From a2ef45e13f57976f84887f7825afbd49dc0b6440 Mon Sep 17 00:00:00 2001
From: jayantp2003 <jayantparakh2003@gmail.com>
Date: Fri, 11 Oct 2024 17:08:04 +0530
Subject: [PATCH] Fix #859: Resolve issue with large zip breaking stream
 endpoint

---
 application/parser/file/rst_parser.py | 53 ++++++++++++++++++++++++++-
 1 file changed, 52 insertions(+), 1 deletion(-)

diff --git a/application/parser/file/rst_parser.py b/application/parser/file/rst_parser.py
index 633ec844..eb9043b2 100644
--- a/application/parser/file/rst_parser.py
+++ b/application/parser/file/rst_parser.py
@@ -91,6 +91,48 @@ class RstParser(BaseParser):
             ]
         return rst_tups
 
+    def chunk_by_token_count(self, text: str, max_tokens: int = 100) -> List[str]:
+        """Chunk text by token count."""
+        # words = text.split()
+        # chunks = []
+        # current_chunk = []
+        # current_token_count = 0
+
+        # for word in words:
+        #     word_token_len = len(word.split())  # Token count
+        #     if current_token_count + word_token_len > max_tokens:
+        #         chunks.append(" ".join(current_chunk))
+        #         current_chunk = []
+        #         current_token_count = 0
+        #     current_chunk.append(word)
+        #     current_token_count += word_token_len
+
+        # if current_chunk:
+        #     chunks.append(" ".join(current_chunk))
+
+        # return chunks
+    
+
+        avg_token_length = 5
+    
+        # Calculate approximate chunk size in characters
+        chunk_size = max_tokens * avg_token_length
+        
+        # Split text into chunks
+        chunks = []
+        for i in range(0, len(text), chunk_size):
+            chunk = text[i:i+chunk_size]
+            
+            # Adjust chunk to end at a word boundary
+            if i + chunk_size < len(text):
+                last_space = chunk.rfind(' ')
+                if last_space != -1:
+                    chunk = chunk[:last_space]
+            
+            chunks.append(chunk.strip())

* **DO THIS**:
In the patch, which variable names get a value from a plain = assignment in the body of chunk_by_token_count, not counting the commented-out lines? List each name once.

* **RECORD EXTRACTS**:
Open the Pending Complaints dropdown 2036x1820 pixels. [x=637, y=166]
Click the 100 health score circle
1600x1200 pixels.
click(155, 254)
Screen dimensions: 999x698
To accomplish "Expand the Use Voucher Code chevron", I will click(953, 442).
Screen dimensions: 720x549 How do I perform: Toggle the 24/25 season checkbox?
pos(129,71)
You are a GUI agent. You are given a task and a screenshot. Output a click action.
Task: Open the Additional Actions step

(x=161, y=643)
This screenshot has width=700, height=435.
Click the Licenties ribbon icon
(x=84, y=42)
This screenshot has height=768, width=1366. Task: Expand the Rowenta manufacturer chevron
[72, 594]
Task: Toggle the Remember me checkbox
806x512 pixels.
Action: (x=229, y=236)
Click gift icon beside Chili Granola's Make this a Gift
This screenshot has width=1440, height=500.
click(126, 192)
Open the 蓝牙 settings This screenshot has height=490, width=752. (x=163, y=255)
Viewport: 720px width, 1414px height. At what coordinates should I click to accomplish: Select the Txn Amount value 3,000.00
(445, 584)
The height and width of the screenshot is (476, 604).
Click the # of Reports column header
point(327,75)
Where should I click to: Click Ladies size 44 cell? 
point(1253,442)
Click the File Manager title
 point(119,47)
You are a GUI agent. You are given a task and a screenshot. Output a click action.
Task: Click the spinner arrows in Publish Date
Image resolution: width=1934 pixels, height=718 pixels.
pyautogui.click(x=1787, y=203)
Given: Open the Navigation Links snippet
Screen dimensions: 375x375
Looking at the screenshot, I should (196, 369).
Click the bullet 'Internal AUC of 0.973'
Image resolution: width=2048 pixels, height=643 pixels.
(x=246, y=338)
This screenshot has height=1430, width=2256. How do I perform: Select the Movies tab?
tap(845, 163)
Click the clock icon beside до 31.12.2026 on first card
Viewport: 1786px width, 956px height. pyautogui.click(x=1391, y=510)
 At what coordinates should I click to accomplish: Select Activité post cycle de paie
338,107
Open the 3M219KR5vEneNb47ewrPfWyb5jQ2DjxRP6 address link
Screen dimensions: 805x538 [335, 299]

* **EXERCISE ANSWER**:
avg_token_length, chunk_size, chunks, chunk, last_space